Gaby Hoffmann is Cooler Than You

Gaby Hoffmann is Cooler Than You

For many, Gaby Hoffmann—that tiny little actress from Sleepless in Seattle and Field of Dreams; that girl with the enormous eyebrows—may be a relic of the 1990s, someone you only run into in old movies on cable once in a while. But Hoffmann, now 31, is coming back into your alt culture-sphere in a big way. Last year she made a memorable appearance on Louie, she's got upcoming roles in the indie film The Magical Cactus and on the uber-hip Girls, and now she's grabbed the brass ring of New York resurgence: a lengthy profile in The New York Times Magazine, just posted online today. The gist we get from Taffy Brodesser-Akner's highly entertaining read: Gaby Hoffmann is cooler and more interesting than you. Let's look at some examples.

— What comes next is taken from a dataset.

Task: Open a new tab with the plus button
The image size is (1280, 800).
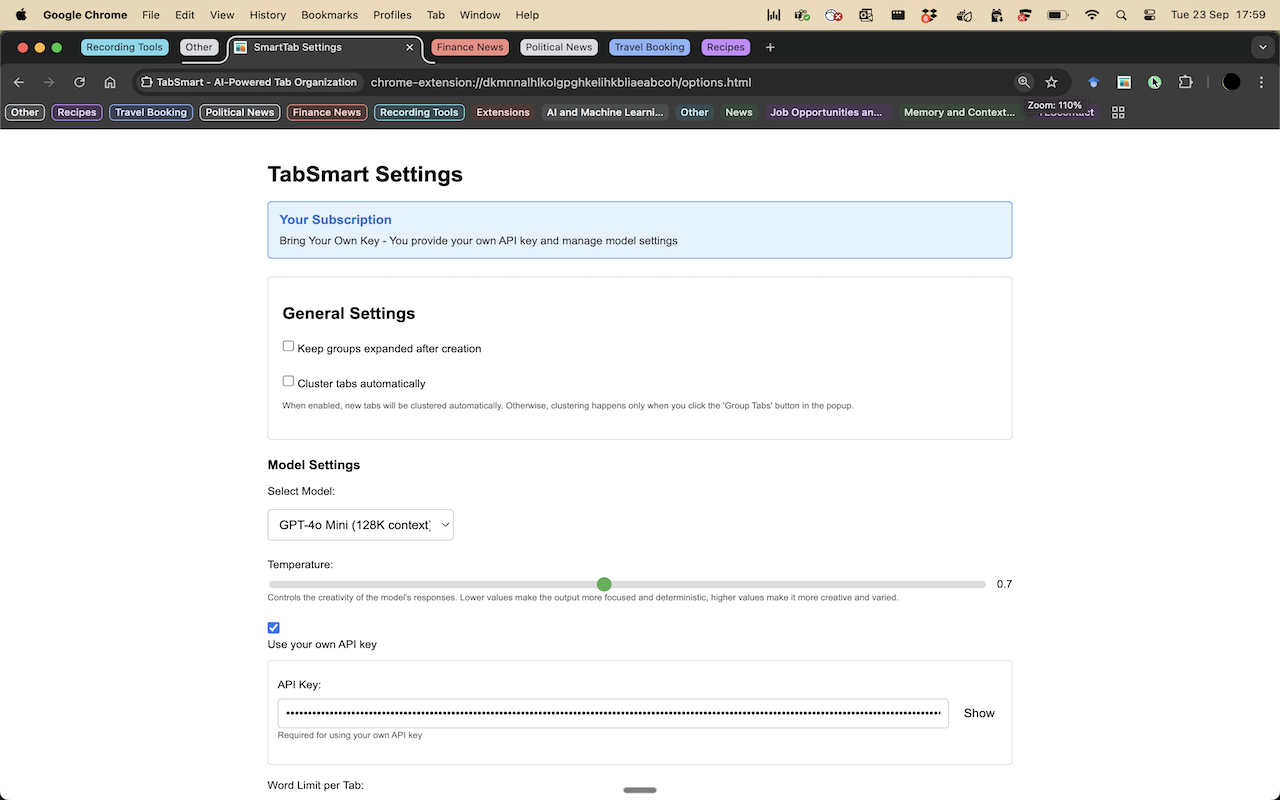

Her childhood was spent in a downtown New York world of artists and bohemians

Hoffmann's mother, Viva, was one of Andy Warhol's superstars and they lived in the Chelsea Hotel: 

Her mother co-wrote a book, as yet unpublished, called “Gaby at the Chelsea,” a riff on “Eloise” at the Plaza. Instead of making rich-girl mischief like Eloise, the Gaby in the storybook would undertake uniquely downtown adventures, like finding a vial of crack in the stairwell. 

Brodesser-Akner continues: 

Of her childhood, Hoffmann says now: “We lived in a classless society. We’d spend a summer at Gore Vidal’s house in Italy, but we were on and off welfare” when she was a baby. That ended for good, though, when Hoffmann became an actress at age 5 and, a year later, a 6-year-old movie star.

She's blissfully uninhibited

Brodesser-Akner explains that Hoffmann does not adhere to Hollywood's rules of starlet-glamor. 

 In the movie she plays a wandering hippie, and she spends a good portion of the movie naked. At a party following the film’s debut at Sundance, two women approached her to compliment her performance and then ask how she’d gotten the merkin — a pubic wig — to adhere. “No,” she explained to the two women. “That’s just me. I’m a human. I have hair.”

She can help in childbirth

After attending Bard, Hoffmann did not immediately return to acting. Among her various pursuits: "She interned with a chef in Italy; she trained to be a doula after helping deliver her sister’s kids." 

So, she had a cool past and is headed for a cool future. Little Maizy from Uncle Buck has grown up so well.